论文部分内容阅读
以0.1mmol L-1SNP为NO供体,对小麦幼苗根系进行-0.5 MPa PEG胁迫处理,研究了NO对胁迫后叶片电子传递、光能分配和反应中心开放等PSII功能的影响,以探讨NO在干旱条件下对植物光合作用的调节作用。在干旱胁迫的第1天和第3天,SNP处理不但增加了水势(Ψw)和叶绿素含量,且能维持PSII反应中心的电子传递(ФPSII和Fm/Fo)及潜在高光合效率(Fv/Fo);干旱胁迫减少了PSII反应中心开放的比例(qP)和PSII反应中心捕获光能的转化效率,但SNP处理后PSII开放反应中心的比例增加,利于干旱条件下叶片吸收的能量用于光化学反应(Pr)和PSII反应中心安全地耗散过剩光能。综上所述,干旱条件下NO对小麦幼苗叶片的PSII功能具有调节作用。

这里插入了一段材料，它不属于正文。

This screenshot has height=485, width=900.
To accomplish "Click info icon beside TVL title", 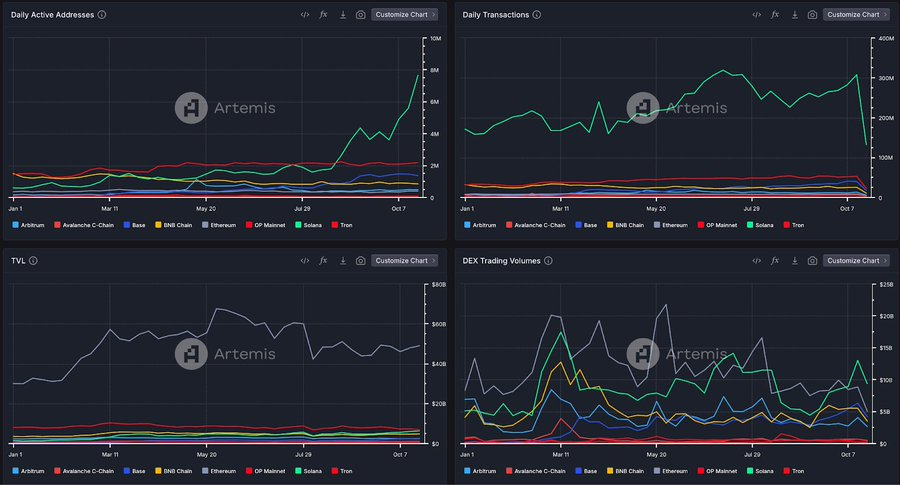I will [x=34, y=261].
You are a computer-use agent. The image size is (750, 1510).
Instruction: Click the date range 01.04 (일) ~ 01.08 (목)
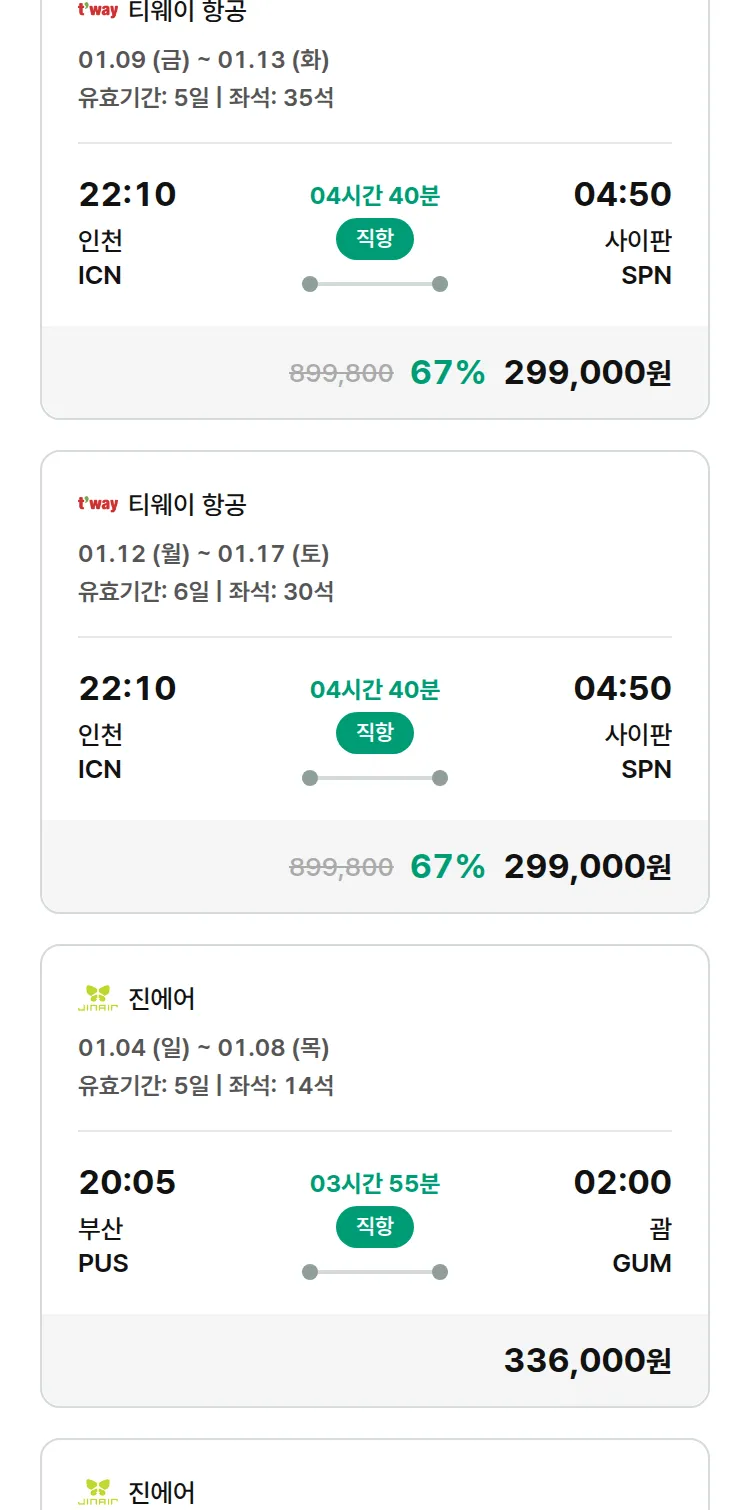click(204, 1047)
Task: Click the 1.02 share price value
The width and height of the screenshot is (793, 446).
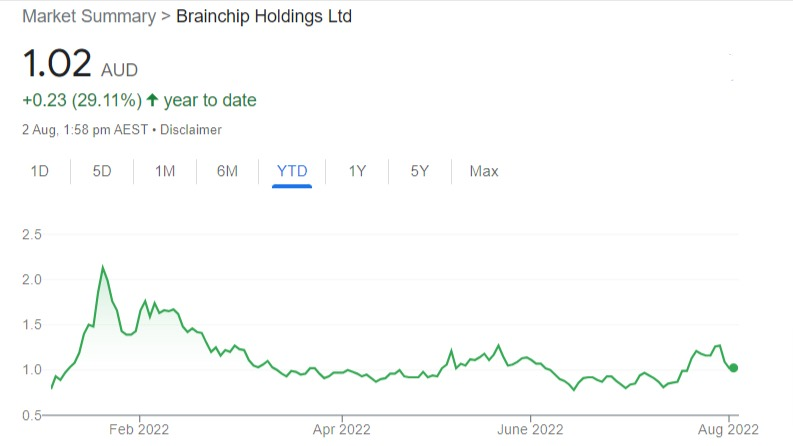Action: 57,65
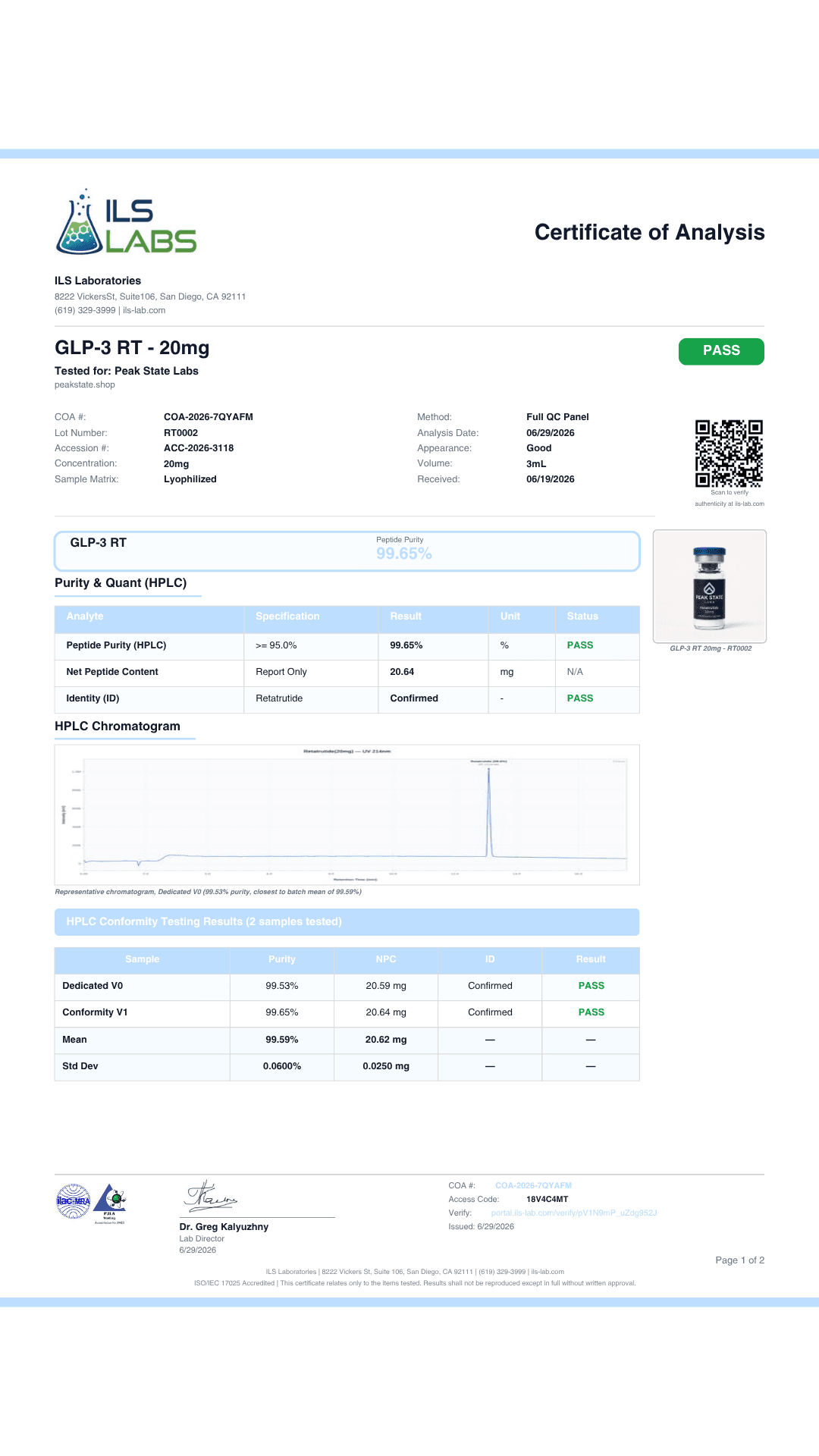Select the Conformity V1 PASS result
The width and height of the screenshot is (819, 1456).
pos(592,1012)
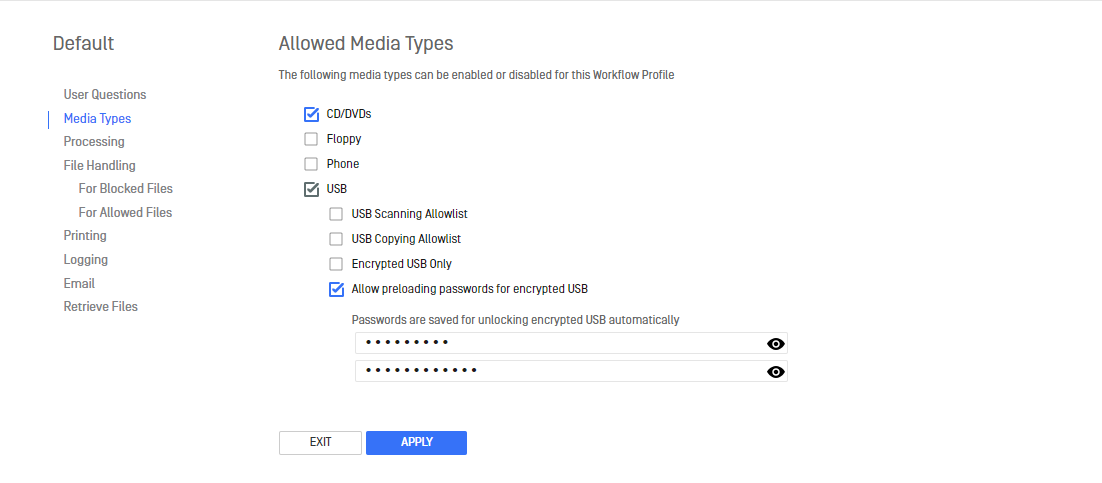
Task: Check Encrypted USB Only option
Action: (336, 264)
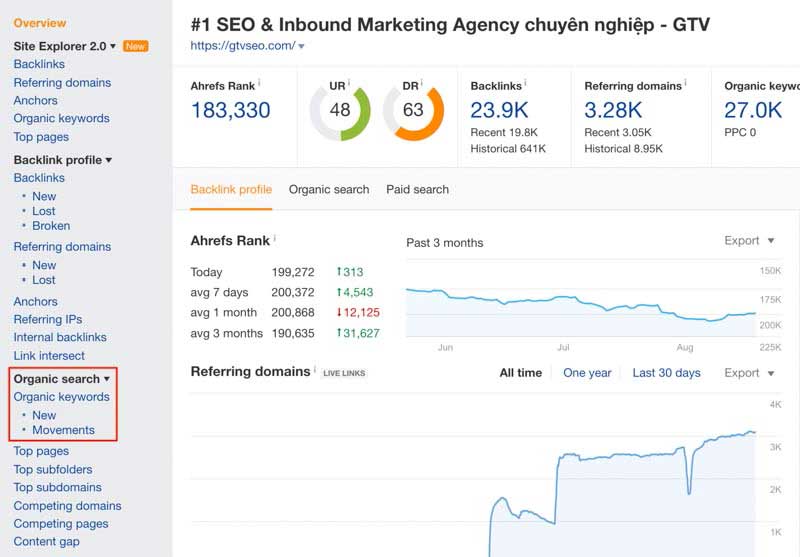Viewport: 800px width, 557px height.
Task: Open the Overview link in sidebar
Action: coord(40,23)
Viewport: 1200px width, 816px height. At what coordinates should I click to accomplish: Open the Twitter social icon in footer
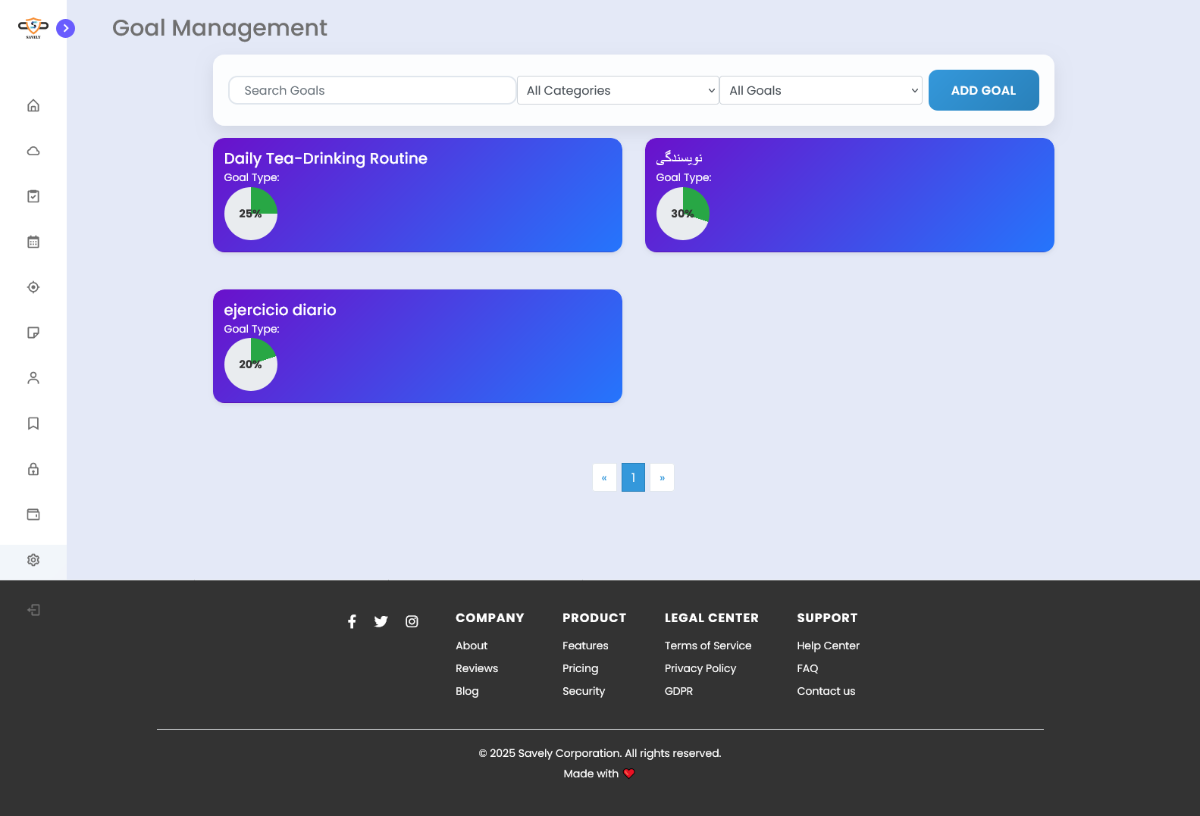381,622
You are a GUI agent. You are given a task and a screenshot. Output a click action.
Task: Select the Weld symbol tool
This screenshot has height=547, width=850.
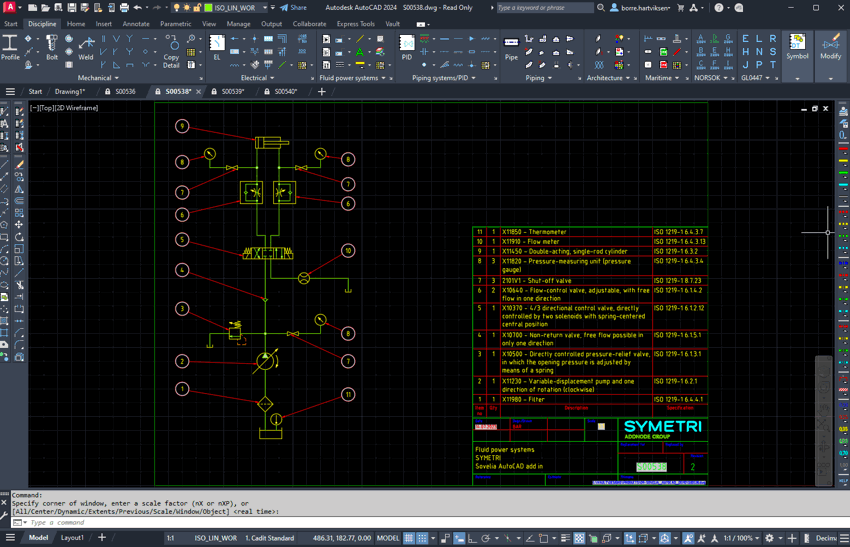click(x=87, y=47)
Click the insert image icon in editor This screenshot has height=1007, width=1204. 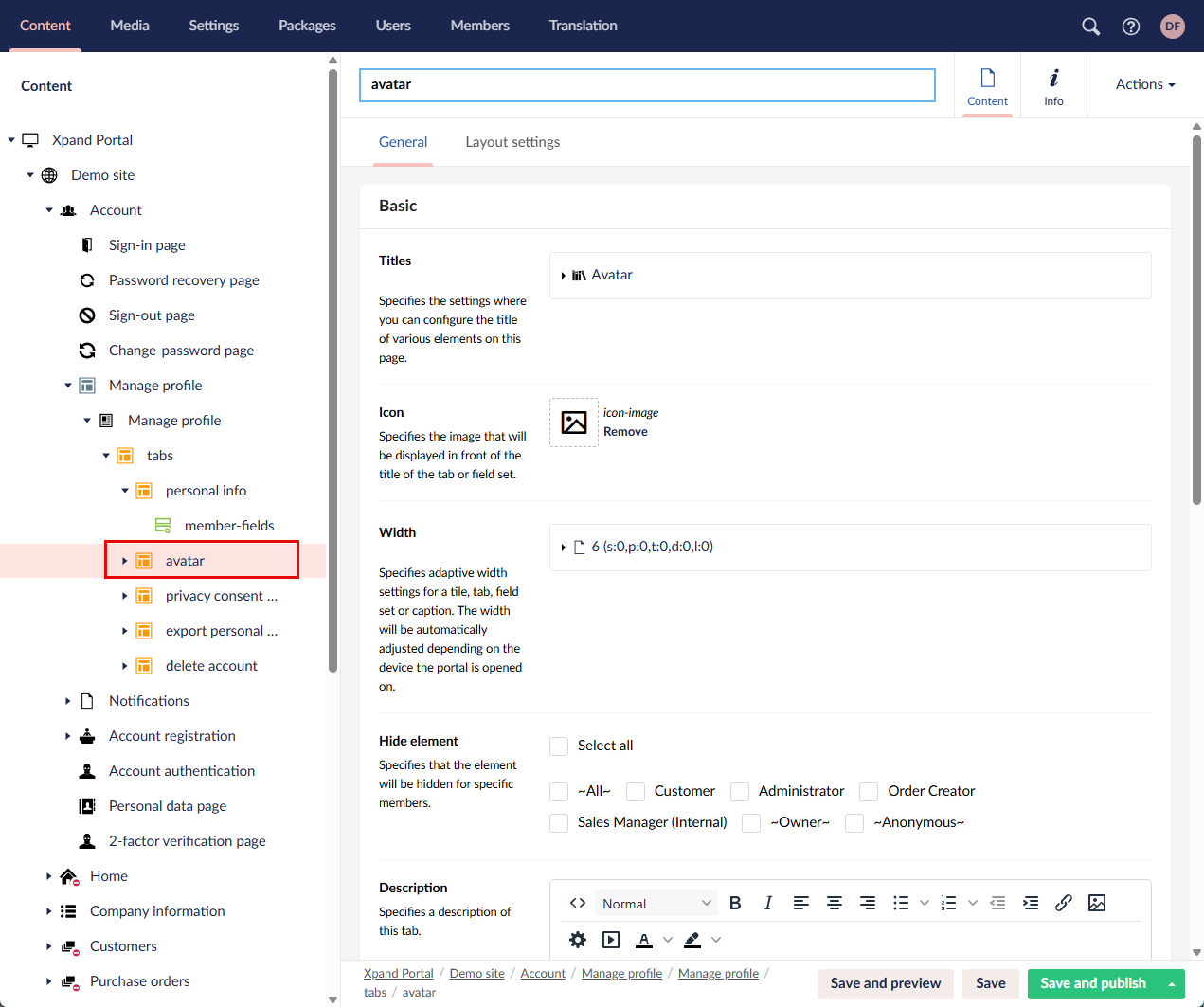(1096, 903)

The effects of NO on the PSII function such as electron transfer, light energy distribution and opening of reaction center were studied under the stress of -0.5 MPa PEG with 0.1 mmol L-1SNP as NO donor. Regulation of Plant Photosynthesis under Drought Conditions. On day 1 and day 3 of drought stress, SNP treatment not only increased water potential (Ψw) and chlorophyll content, but also maintained electron transport (ФPSII and Fm / Fo) and potential photosynthetic efficiency (Fv / Fo ). Drought stress reduced the open ratio (qP) of PSII reaction center and the conversion efficiency of PSII capture light energy. However, the proportion of PSII open reaction center increased after SNP treatment, and the energy absorbed by leaves in drought condition was used for photochemical reaction (Pr) and PSII reaction centers safely dissipate excess light energy. In conclusion, NO can regulate the PSII function of wheat seedling leaves under drought conditions.